[antlr-interest] Newbie! how can I convert a list of bullets
to anHTML list
Matthew Pearce
mpearce at digitas.com
Tue Jun 7 02:25:04 PDT 2005
Thanks very much, Matthew (Ford).
This Antlr is dangerously addictive, isn't it? I also spent too much
time at the weekend, trying out different ideas. I got something working
using synctatic predicates, as you suggested before, in the parser, and
by reorganizing the lexer token rules.
The lexer rules are somewhat simpler, now that I realise I can use a
newline as a delimiter while still consuming superfluous newlines.
My parser rules are still a little complex, with the synctatic
predicates. (I also tried semantic predicates, but it seems they only
raise exceptions, but don't help determine the next match).
Thank you for your example. It was an epiphany for me to see how you can
repeat a subrule (para)*, while still optionally match a list (para
(list)+), without getting non-determinism.

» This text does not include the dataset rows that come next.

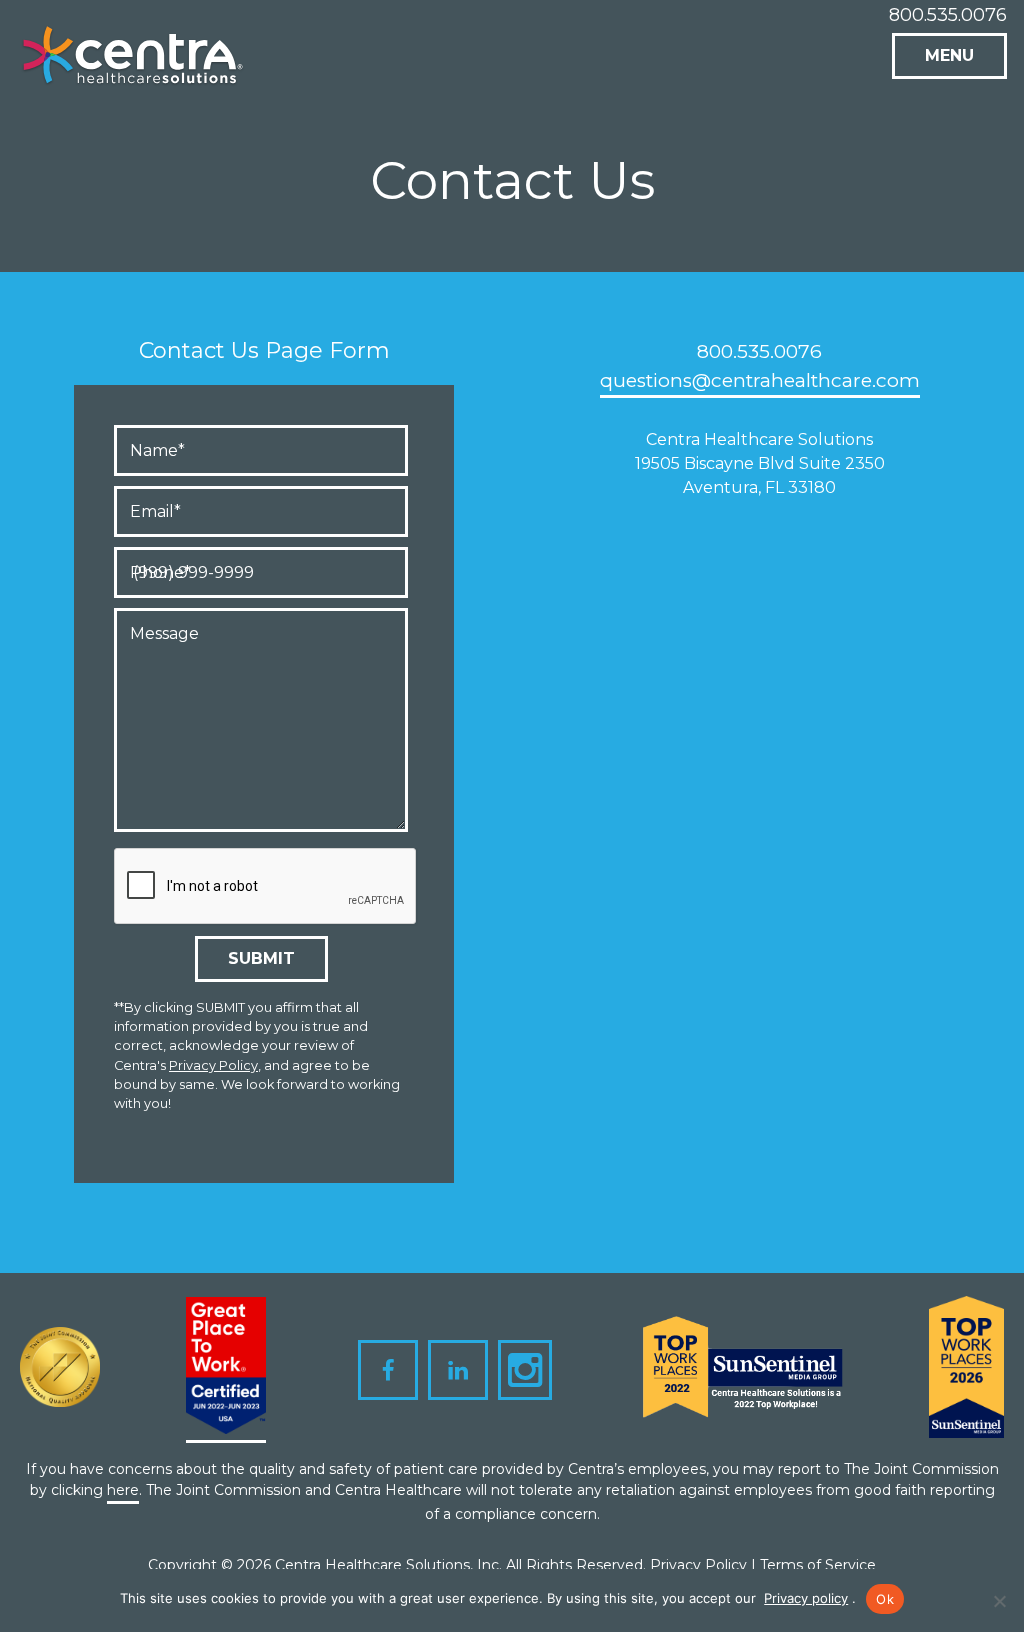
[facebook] (388, 1370)
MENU (949, 55)
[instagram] (525, 1370)
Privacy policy (806, 1598)
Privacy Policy (213, 1065)
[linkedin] (458, 1370)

That was what I was aiming
for at first, with para (list)?, but I hadn't thought about using the |.
I will go over my grammar again, and see if applying this pattern
simplifies my parser.
I wonder whether you have any suggestion about how to nest the list
items, input in the following manner:
1. Lorem ipsum
1.1. ipsum dolor
1.2. sit consectetuer
2. Ipsum sit dolor
3. Dolr sit ipsum
At the moment, I only have 1 level of nesting allowed, because I have to
explicitly define in the lexer:
NESTED_NUMBERED_LIST
:
(('1'..'9'!) ('0'..'9'!)? ('.'!|'\t'!|' '!)) (('1'..'9'!)
('0'..'9'!)? ('.'!|'\t'!|' '!)) LINE
;
NUMBERED_LIST
:
(('1'..'9'!) ('0'..'9'!)? ('.'!|'\t'!|' '!)) LINE
;
LINE
:
(~('\r' | '\n'))+ ('\r' '\n')? { newline(); } // DOS FILE
;
The associated parser rules are rather complicated, although they do
work.
But, I would like to have something that handles arbitrary levels of
nesting. Here is one idea I had, of incrementing a counter in the token,
but then, not entirely sure how to handle this in the parser.
NUMBERED_LIST
{ ListToken = new ListToken(); /*overrides Common Token */ }
:
NUMBERED_LIST_START LINE | NUMBERED_LIST_START
(NUMBERED_LIST_START { token.increment(); )+ LINE { $setToken(t); }
;
NUMBERED_LIST_START
:
(('1'..'9'!) ('0'..'9'!)? ('.'!|'\t'!|' '!))
;
Can you perhaps suggest an alternative approach?
Regards,
Matthew
-----Original Message-----
From: Matthew Ford <matthew.ford at forward.com.au>
To: Matthew Pearce <mpearce at digitas.com>; antlr-interest at antlr.org
<antlr-interest at antlr.org>
Sent: Sat Jun 04 01:31:18 2005
Subject: Re: [antlr-interest] Newbie! how can I convert a list of
bullets to anHTML list
Hi Matthew (Pearce)
here is a first pass using Antlr V3.0
Note: Antlr V3.0 is different (and better) than V2.0 so perhaps this is
not actually of much use to you.
Also not whitespace has been lost in the list items.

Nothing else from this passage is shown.